* _Task instructions_:
Reproduce the material verbatim, beginning with the line containing "Faculty [703, 227]" and continuing through the line containing "your (508, 616)", with both of those lines included. Leave out the pictures.

[Begin Provided records]

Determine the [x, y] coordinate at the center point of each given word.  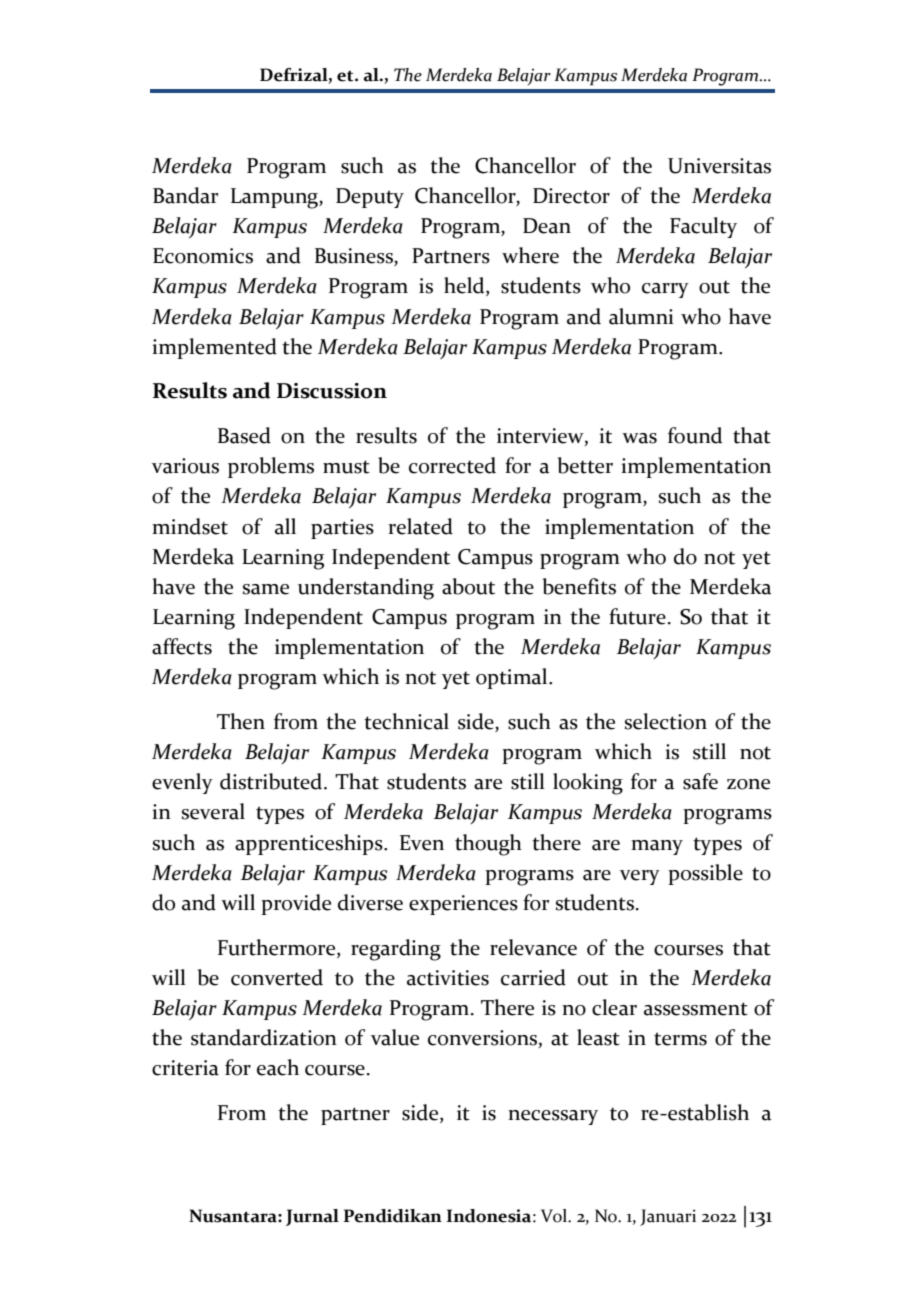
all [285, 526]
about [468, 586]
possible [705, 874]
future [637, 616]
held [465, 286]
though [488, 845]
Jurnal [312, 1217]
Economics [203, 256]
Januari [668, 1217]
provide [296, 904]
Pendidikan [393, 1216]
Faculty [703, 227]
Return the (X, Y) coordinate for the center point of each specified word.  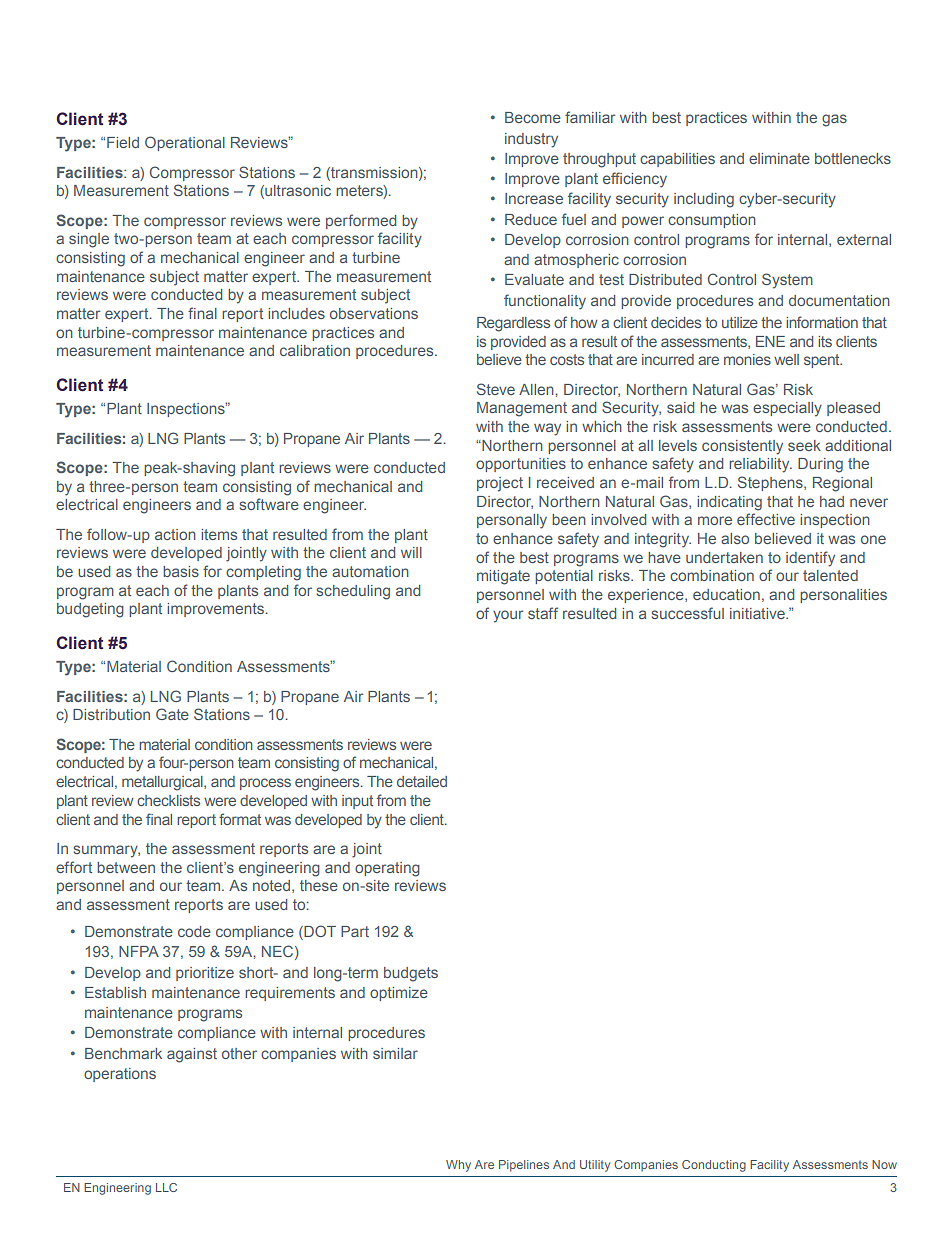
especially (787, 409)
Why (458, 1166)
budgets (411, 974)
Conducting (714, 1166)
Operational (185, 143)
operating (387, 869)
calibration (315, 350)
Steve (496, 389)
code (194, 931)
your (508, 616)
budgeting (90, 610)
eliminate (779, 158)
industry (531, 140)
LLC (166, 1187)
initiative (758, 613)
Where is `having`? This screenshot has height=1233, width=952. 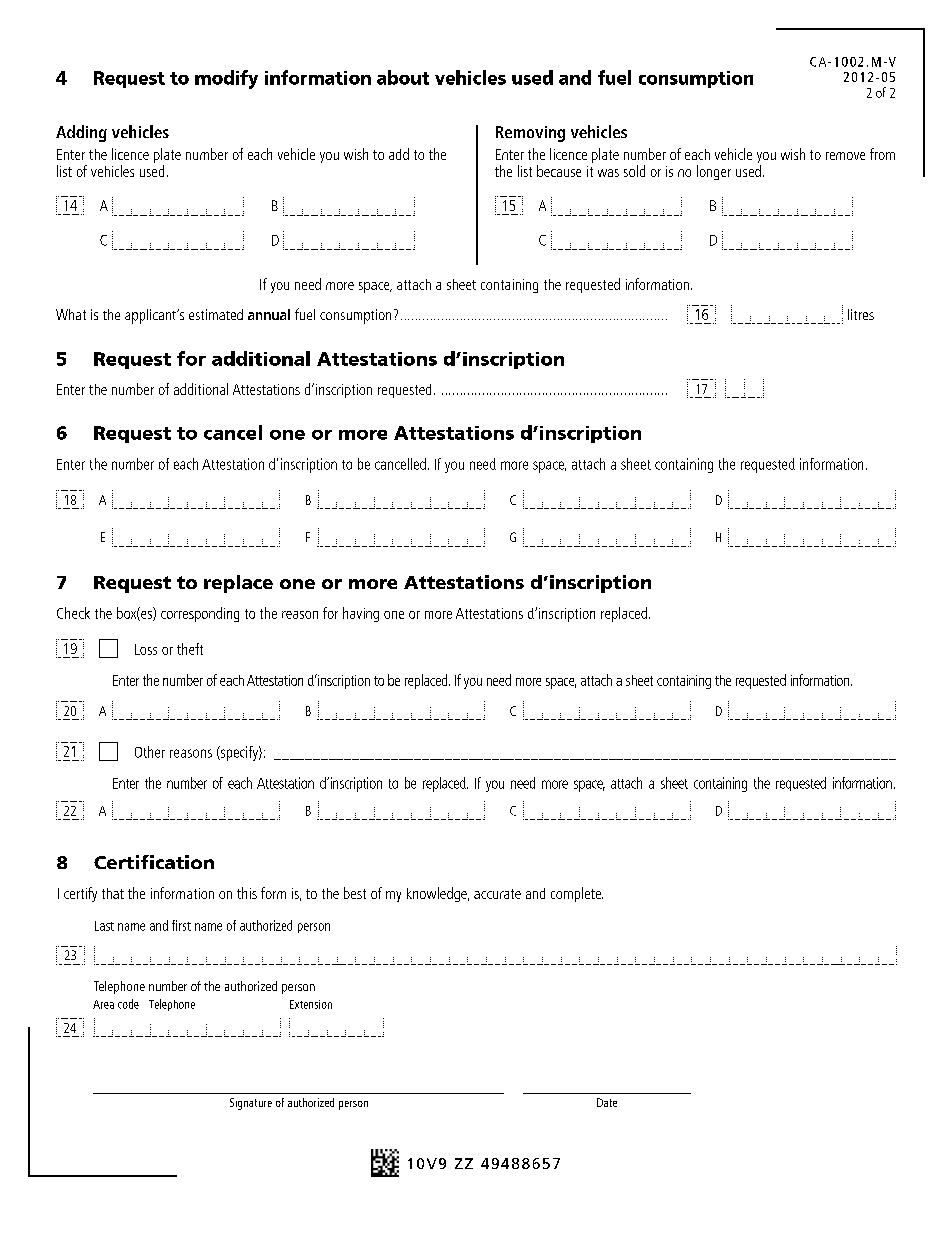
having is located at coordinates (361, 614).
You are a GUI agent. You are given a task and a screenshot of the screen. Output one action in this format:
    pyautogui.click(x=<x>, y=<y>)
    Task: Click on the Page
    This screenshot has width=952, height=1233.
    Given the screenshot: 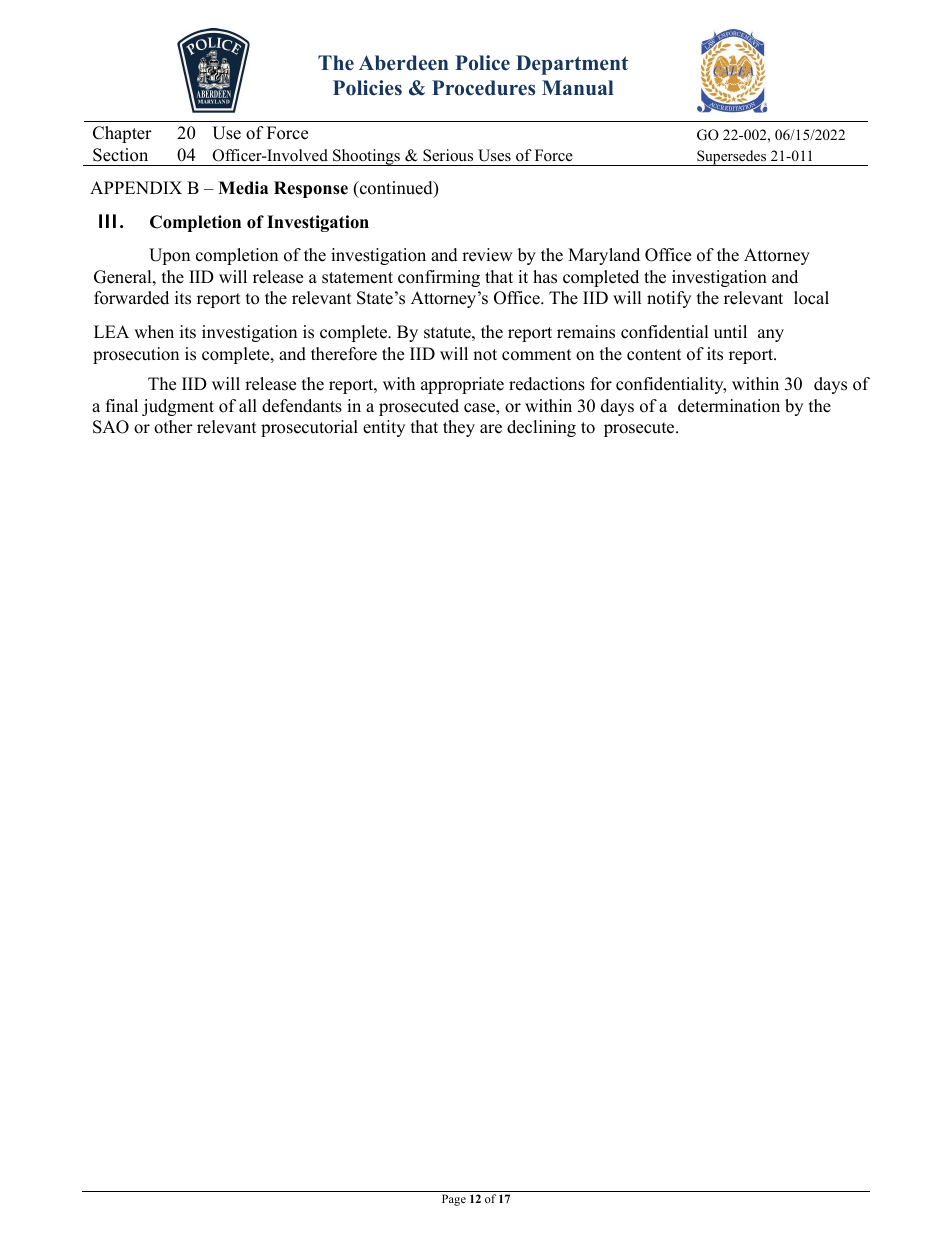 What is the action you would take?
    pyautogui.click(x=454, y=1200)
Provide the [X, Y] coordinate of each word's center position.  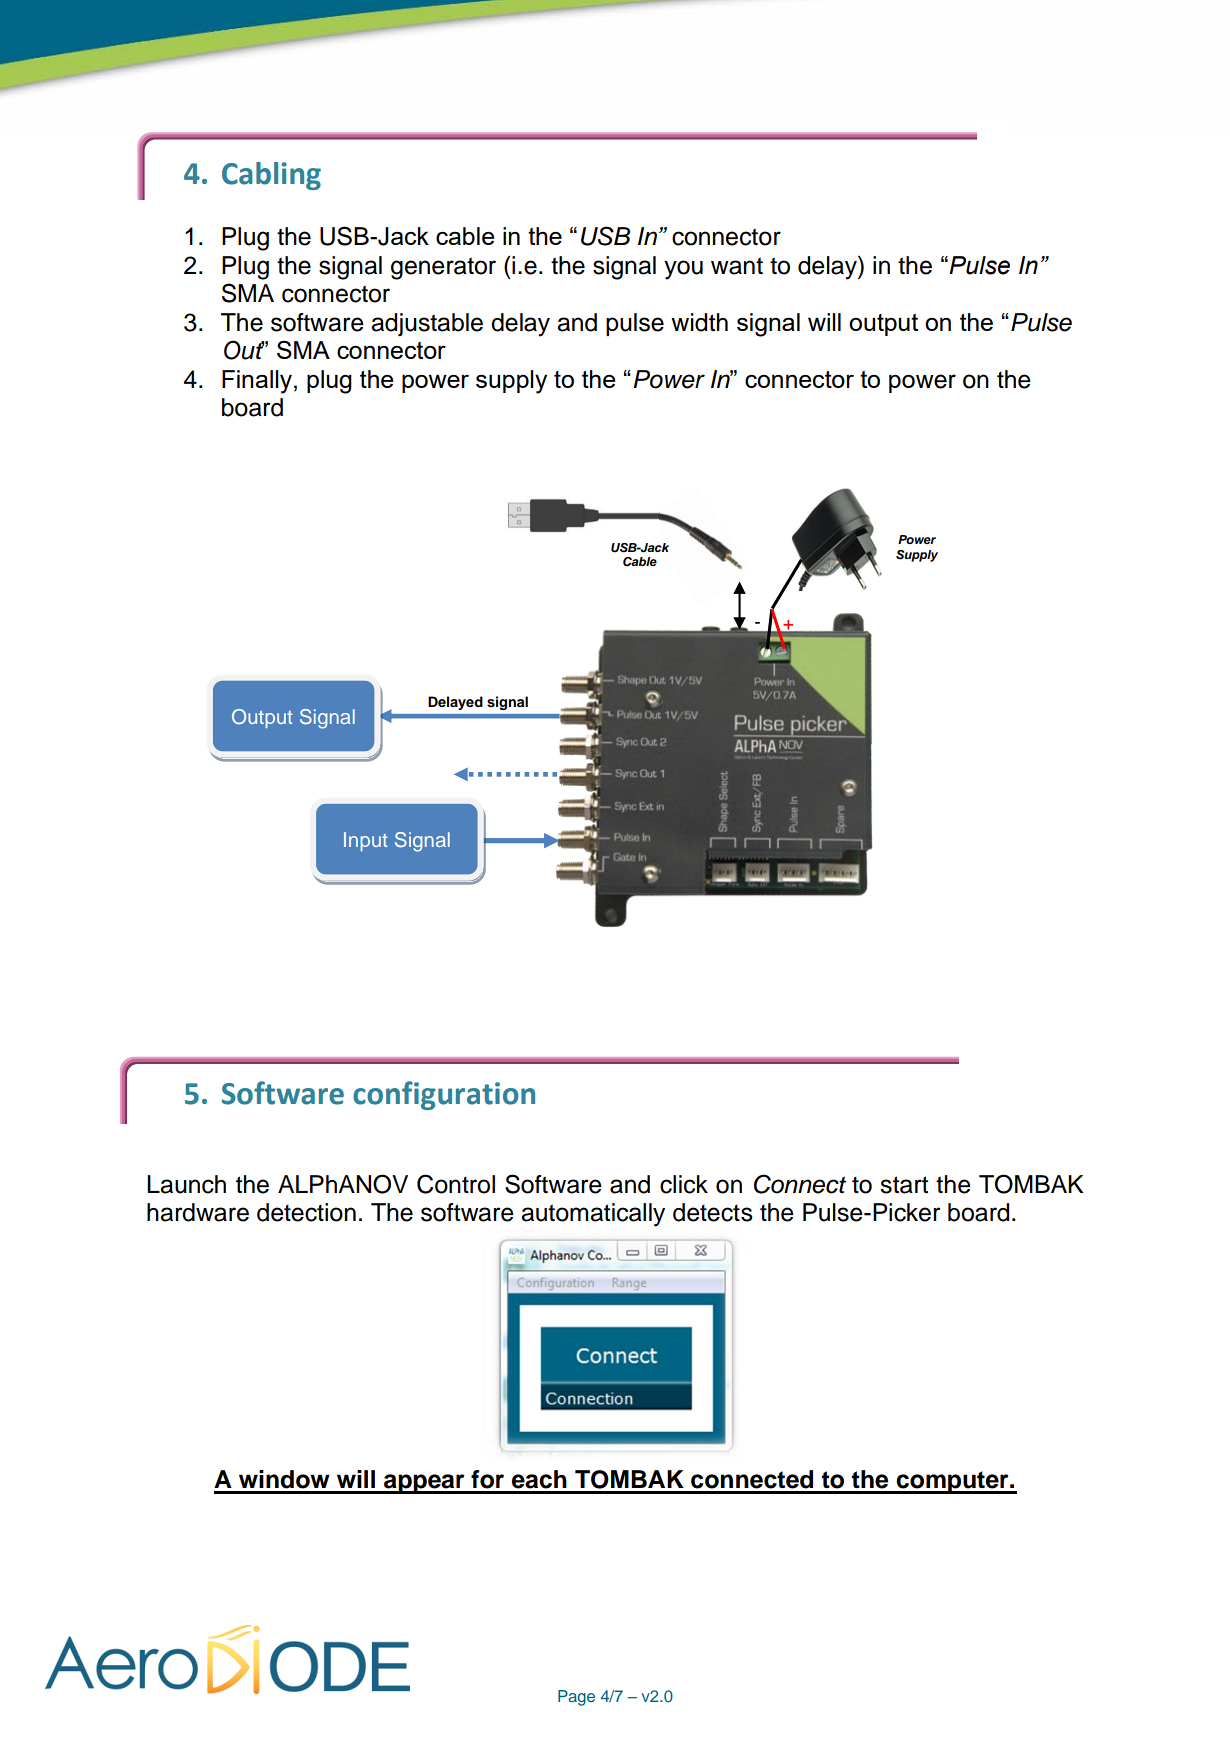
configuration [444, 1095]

[End Provided records]

* _Exercise answer_:
Faculty [703, 227]
Return the (X, Y) coordinate for the center point of each specified word.  
especially (787, 409)
Why (458, 1166)
budgets (411, 974)
Conducting (714, 1166)
Operational (185, 143)
operating (387, 869)
calibration (315, 350)
Steve (496, 389)
code (194, 931)
your (508, 616)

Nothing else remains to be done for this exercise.